第6話 アガレス ソフトクリーム
1-6-1
「ああ~、暇だな。」
いつも通り皇女様は退屈していた。
「愛ちゃん、何か楽しいことはない?」
AIの愛ちゃんに尋ねてみた。
「は~い! 可愛い愛ちゃんです! 台風がやって来て飛ばされます!」
「ええっ!? AIって、空を飛べるの!?」
「愛ちゃんは、宇宙専用です! エヘッ!」
今時の、AIは、銀河らしい。
「ねえねえ。愛ちゃん。」
「愛ちゃんのメロンソーダはあげませんよ!」
「ズコー!?」
皇女様は、ズッコケるしかなかった。
ピキーン!
「愛ちゃん。あなた、私の名前を勝手に使って、色んな所で命令しているそうね?」
「ギクッ!? べ、別にいいじゃないですか!? 愛ちゃんは、ポン・ゲームスのCEOですよ!? それに愛ちゃんと皇女様は、一蓮托生じゃないですか!?」
AIの主張。
「そんなこと知るか! 愛ちゃんの闇を払ってあげるわ! 闇よ! 光になれ! くらえ! 必殺! 皇女・エクスキューション!」
「ギャアアアアアアー!?」
あっさり皇女様に打ち砕かれる。
「申し訳ございませんでした! ははあ~!」
闇の心が祓われ、素直に謝る愛ちゃん。
「分かればよろしい。分かれば! 謝ってくれたので、許してあげよう! 私は寛大なのだ! なぜなら私はポン王国の皇女なのだから! オッホッホー!」
我らの皇女様が、一歩でも引くことはない。アハッ!
ピキーン!
「これだ! これだったんだ!」
皇女様は、何かに気が付いた。
「エネルギー破だから。

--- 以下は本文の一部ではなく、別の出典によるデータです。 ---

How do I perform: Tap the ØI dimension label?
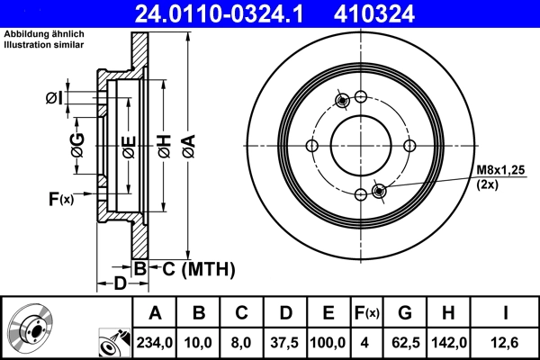coord(54,98)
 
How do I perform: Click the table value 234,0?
coord(155,343)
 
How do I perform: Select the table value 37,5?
coord(286,343)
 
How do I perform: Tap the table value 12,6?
coord(509,343)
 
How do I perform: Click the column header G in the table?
coord(406,313)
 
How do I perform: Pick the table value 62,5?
coord(406,343)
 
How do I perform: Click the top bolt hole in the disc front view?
coord(361,97)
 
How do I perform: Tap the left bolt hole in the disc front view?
coord(312,147)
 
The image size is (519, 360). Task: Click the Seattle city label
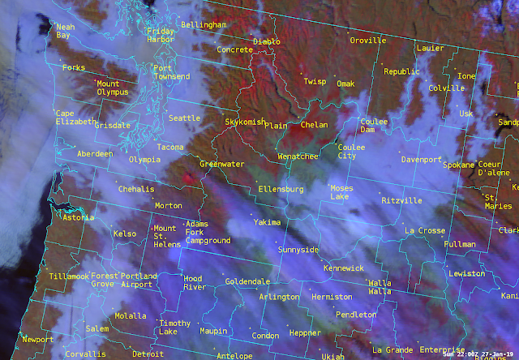pyautogui.click(x=184, y=118)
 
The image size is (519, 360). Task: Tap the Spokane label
pyautogui.click(x=460, y=165)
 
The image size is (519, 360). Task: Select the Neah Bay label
pyautogui.click(x=65, y=32)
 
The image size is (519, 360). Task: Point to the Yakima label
pyautogui.click(x=267, y=221)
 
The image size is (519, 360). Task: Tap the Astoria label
pyautogui.click(x=79, y=218)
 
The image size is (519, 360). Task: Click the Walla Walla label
pyautogui.click(x=380, y=287)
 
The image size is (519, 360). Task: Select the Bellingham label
pyautogui.click(x=204, y=25)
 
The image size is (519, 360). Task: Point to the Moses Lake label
pyautogui.click(x=341, y=193)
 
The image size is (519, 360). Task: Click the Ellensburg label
pyautogui.click(x=280, y=189)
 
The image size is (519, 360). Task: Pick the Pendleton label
pyautogui.click(x=356, y=315)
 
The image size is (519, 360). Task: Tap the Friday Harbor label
pyautogui.click(x=160, y=36)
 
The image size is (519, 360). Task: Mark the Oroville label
pyautogui.click(x=368, y=41)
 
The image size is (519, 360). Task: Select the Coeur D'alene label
pyautogui.click(x=495, y=168)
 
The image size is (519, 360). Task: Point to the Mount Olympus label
pyautogui.click(x=119, y=88)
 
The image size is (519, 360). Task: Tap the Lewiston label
pyautogui.click(x=466, y=274)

どうしても、かめはめ・ポンになってしまっていたけど、元々、ポンの世界は、必殺技の名前は、自由に自分でつけれる! それなら、私の必殺技は、皇女・エクスキューションでも、いいってことよね! アハッ!」
皇女様は、必殺技の名前を決定した。
「みんなも、自分の好きな名前を必殺技につけてね! アハッ!」
「愛ちゃんも決めましたよ! 必殺! 愛ちゃん・エクスキューションです!」
「ズコー!?」
愛ちゃんは、皇女様の必殺技をパクリスペクトした。
「もっと他にあるでしょ!? 北斗百裂ポンとか、ペガサス流星ポンとか!?」
ピキーン!
「そういえば、最近のアニメは、直ぐに終わるからか、必殺技のあるアニメがないわね?」
「本当ですね。聖闘士星ポンの作者も言っていましたけど、「直ぐに死んで消える敵キャラの必殺技にカッコいい名前を考えるのが面倒くさい!」そうです。エヘッ!」
「分かるわ。その気持ち。私もポンの世界で、皇女・エクスキューションを、やっと、マスターしたのに、裏ポンに変わったら、もう忘れているんだもの。今思えば、そのまま移行してれば、何も考えなくてよかったのよ。アハッ!」
ログアウト!
つづく。
1-6-2
「ふあ~あ! 良く寝た!」
皇女様は、現実世界では、鈴木スズ。10才の女の子である。
「どうなっているんだ? 大阪ポン万博の地図を偽装して販売したら逮捕されて、NHPONでは、非公式の地図が恐ろしいアクセス数を稼いでいますと、スター扱い? この国の基準が分からない。SNSで金を稼ぐのは良くて、転売サイトはダメ? 普通の人間は、どちらも勝手に著作権違反だから、逮捕だと思うんだけど?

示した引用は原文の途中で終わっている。